- [给定指令]:
请把下面列表中的全部行整理成一个JSON字符串数组，每行对应一个字符串，空行不计。答案里不要包含图片。

- [待处理数据]:
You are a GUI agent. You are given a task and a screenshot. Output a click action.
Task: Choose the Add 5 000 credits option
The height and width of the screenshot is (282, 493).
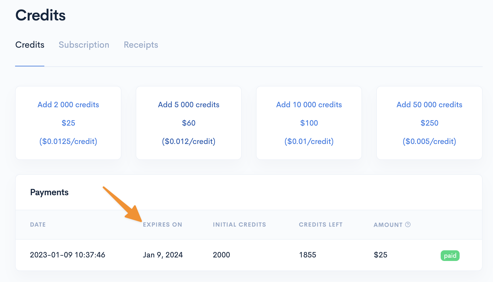(189, 105)
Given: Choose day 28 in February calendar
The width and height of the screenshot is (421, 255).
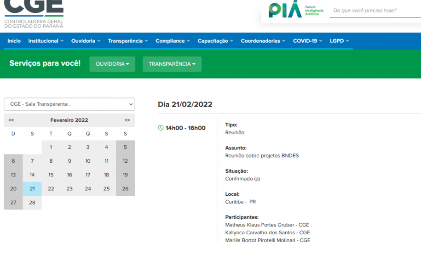Looking at the screenshot, I should point(32,203).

- [书面回答]:
[
  "You are a GUI agent. You are given a task and a screenshot. Output a click action.",
  "Task: Choose the Add 5 000 credits option",
  "The height and width of the screenshot is (282, 493).",
  "(189, 105)",
  "Given: Choose day 28 in February calendar",
  "The width and height of the screenshot is (421, 255).",
  "Looking at the screenshot, I should point(32,203)."
]